About strange alt text that is for Validation. I will try to update them.
The only thing the validator knows is if you included the attribute. So, always have the attribute.
However the reason for using the alt attribute is for those who can't see images who may be giving information. Some images don't, or are difficult to turn into text. Those would be either alt="" (which is perfectly valid, esp for images that should be CSS backgrounds but for some reason are in the HTML) or for things like graphs, if they are showing something important, maybe would be better linked to a table that shows the same thing (or, there's also a few ways using either CSS or JS to style an HTML table into a graph... but let's not add more work at this point!).
You've got this:
(header)Smith Home Photos
smith first smith huse smith house second
home third smith second carol smith
(header)Rick E. - Home
That's going to confuse anyone who can't see anything... I only saw it by turning CSS and images off which is something I often do when dealing with pages where I can't get to the content because I don't have JS on. So if you have an image and it's decoration, you'll do humans a favour with alt="" and satisfy the validator. For things that are content, a better description and/or some link to something that makes more sense (since alt is intended to be rather short and the whole longdesc/D-links things didn't seem to pan out cross browser) would do it.

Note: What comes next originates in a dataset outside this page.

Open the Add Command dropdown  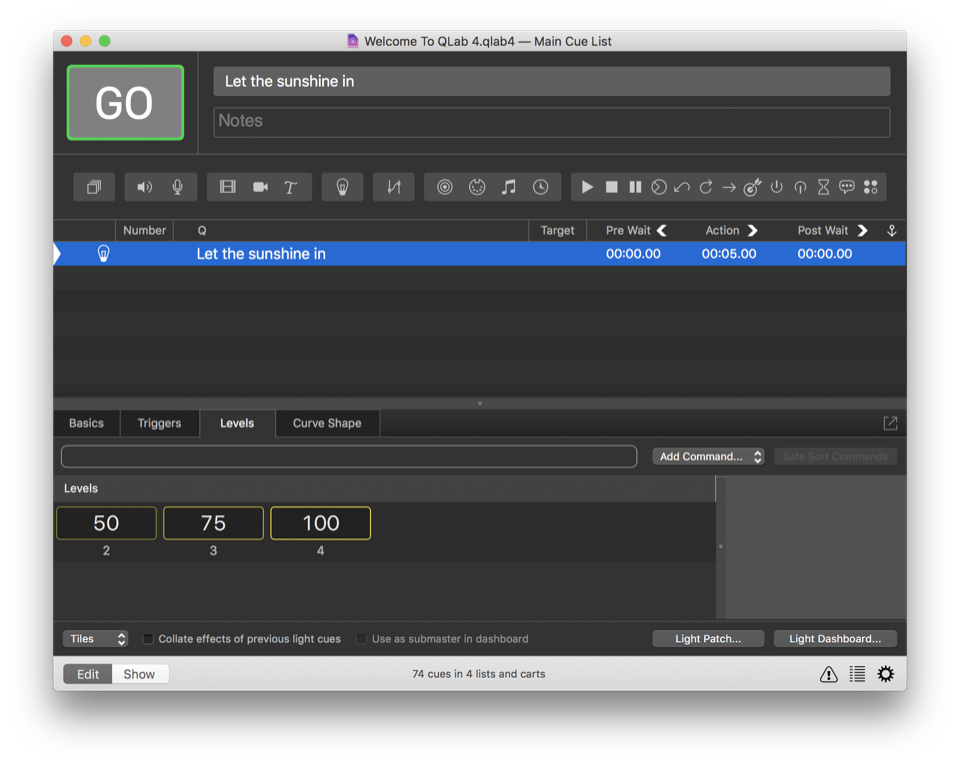click(708, 456)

So like, for the images with text ("sunlight goes in, energy comes out") that's your alt text.
For the images above each item (panel, inverter, meter) those are decorational and should be alt=""
Not sure about teh graphic showing the parts as they relate to the house...

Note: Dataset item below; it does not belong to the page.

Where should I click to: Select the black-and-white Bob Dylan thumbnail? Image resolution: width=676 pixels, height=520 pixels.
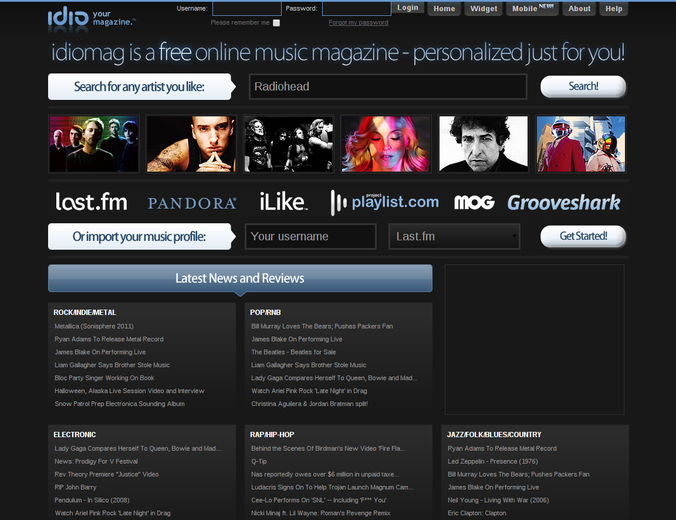[x=483, y=144]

for the photos of the house, you can decide... I would not describe what the photos are showing (panels on the roof, panels on the roof, another angle, blah) but maybe the first photo could mention "photos of the panels on the roof" as that would let me know what those photos are doing there on the page... and the webAIM screen reader survey seemed to support that (results were very clear on why though... )... do whatever makes the info make the most sense when viewed as a pure document and you'll mostly be okay.
by the way of you want to check the previous code check it
Yeah, I get even less there as I don't have Flash player installed on this machine, lawlz. At least you've got some content (and though you're hiding it by default with the CSS, the googles don't load JS or CSS and you've got all the info there in the document so the googles will see all that content which is good... with Flash that's still not so, except with the accessibility text you can add to Flash).